The risk for attentional and processing failures increases when the task is prolonged; that is when there are demands on sustained attention to the speech. Processing demands that can be handled perfectly for a shorter period may be too high in such a prolonged continuous task. A prolonged RT thus may leave the performance of a short-lasting speech processing task unimpaired. Eventually a prolongation of demands will lead to fatigue, a depletion of processing resources. For many applications, for example in school situations, it would therefore be more important to know how the RT affects the ability to uphold a good performance level for prolonged periods than how the initial or maximum ability is affected.
The more resources required for sheer identification of the verbal stimuli, the fewer resources are left for the understanding and further processing of the speech. If so, unfavorable reverberation conditions and other factors that affect speech recognition should lead to a larger impairment of performance of auditory verbal tasks when deeper processing of the speech is required (the more cognitive resources required by the task). For example, unfavorable reverberation conditions may be of little importance if the task just is to indicate each time that an easily discriminable word is uttered. In contrast, the performance may be impaired if it is necessary to integrate temporally separated information in a complex way to manage the task.

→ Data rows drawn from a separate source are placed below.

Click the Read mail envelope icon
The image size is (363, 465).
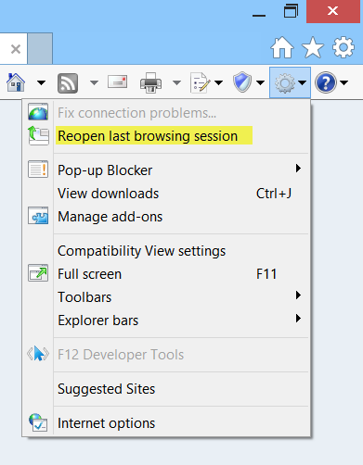118,82
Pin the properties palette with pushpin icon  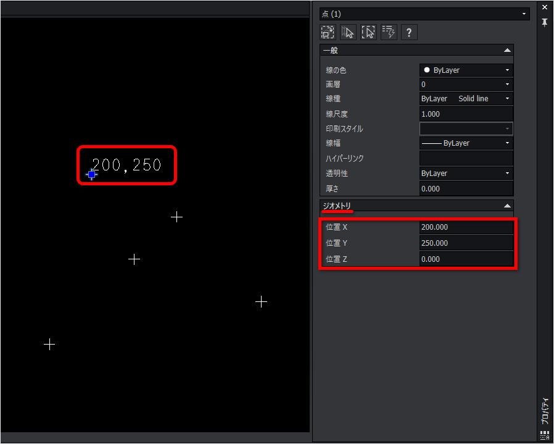click(x=545, y=22)
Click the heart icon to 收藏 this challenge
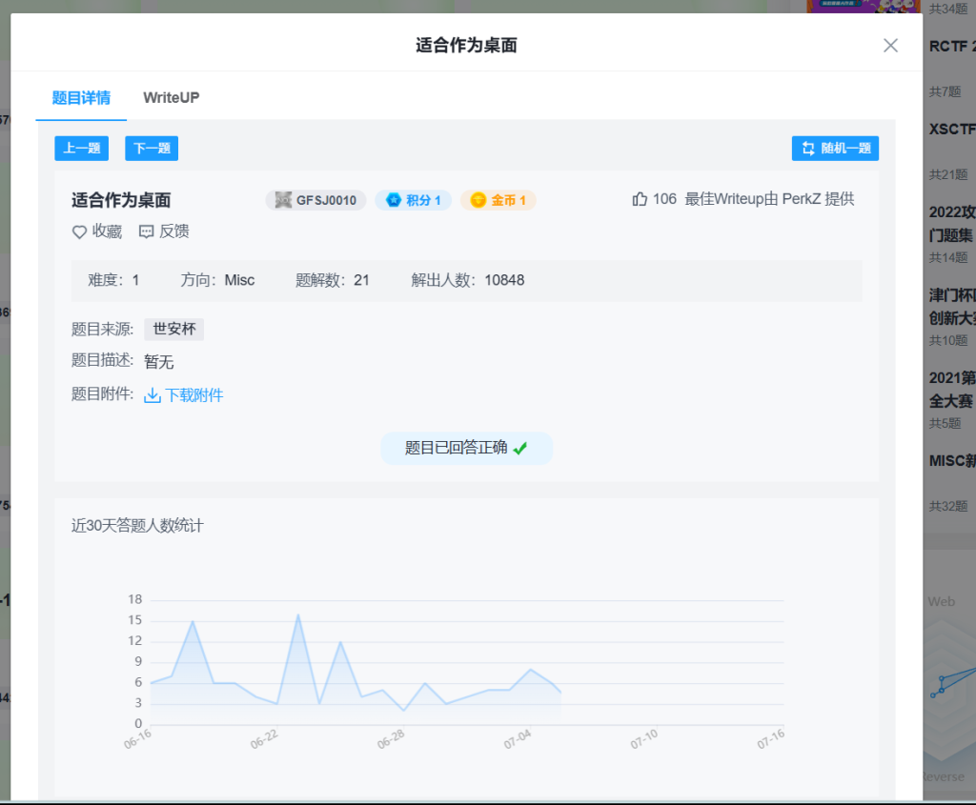976x805 pixels. [80, 231]
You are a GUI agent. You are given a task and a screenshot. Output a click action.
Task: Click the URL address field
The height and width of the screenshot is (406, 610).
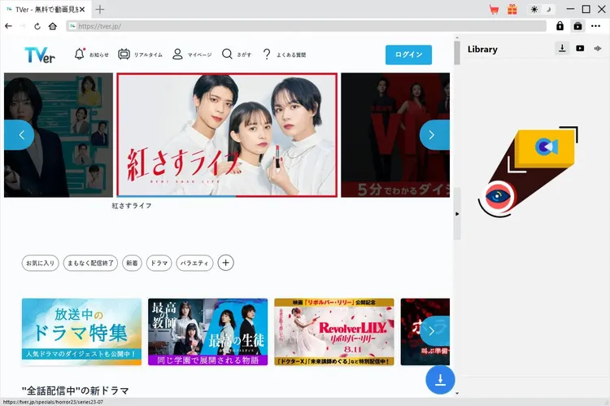309,26
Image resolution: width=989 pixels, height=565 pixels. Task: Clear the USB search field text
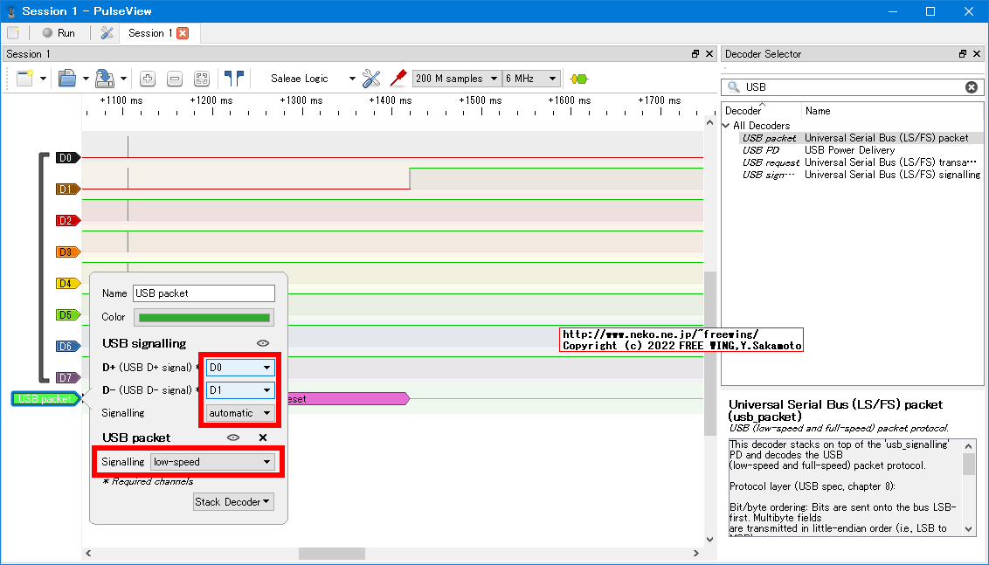(x=971, y=86)
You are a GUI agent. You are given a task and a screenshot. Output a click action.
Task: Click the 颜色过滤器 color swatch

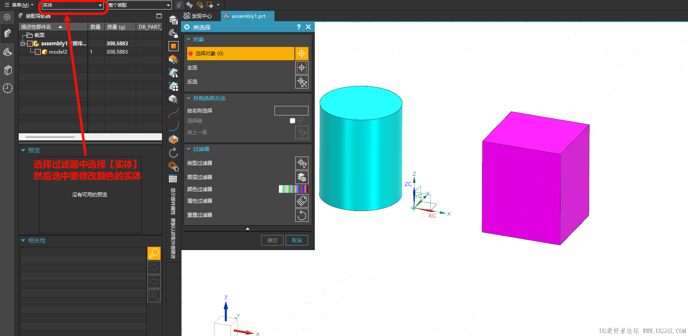293,189
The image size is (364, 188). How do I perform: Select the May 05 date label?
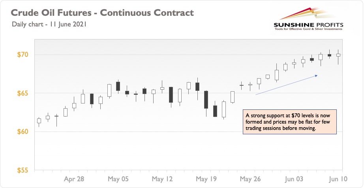coord(118,179)
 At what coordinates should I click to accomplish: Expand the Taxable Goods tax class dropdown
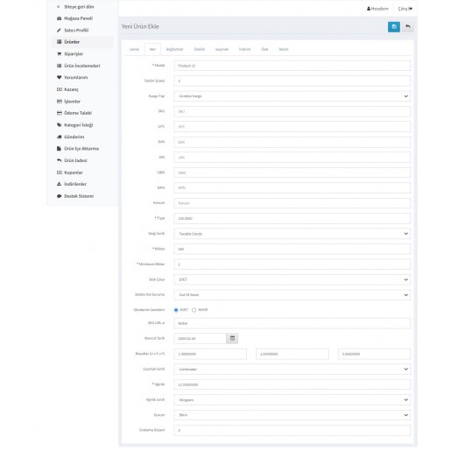pyautogui.click(x=292, y=234)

Since processing resources are likely to dissipate with time in task, these effects should become more pronounced as the task is prolonged, and more so the more resources that are required by the task. Therefore, this deterioration should become more pronounced by unfavorable reverberation conditions.
A further prediction is that this performance deterioration is likely to be accelerated if the task is made more difficult. If the reverberating sound makes the phonological processing of the task more difficult less resource will be left for further processing of the information. The effect of the higher discrimination demands should therefore be more apparent when the task requires more complex processing of the speech information.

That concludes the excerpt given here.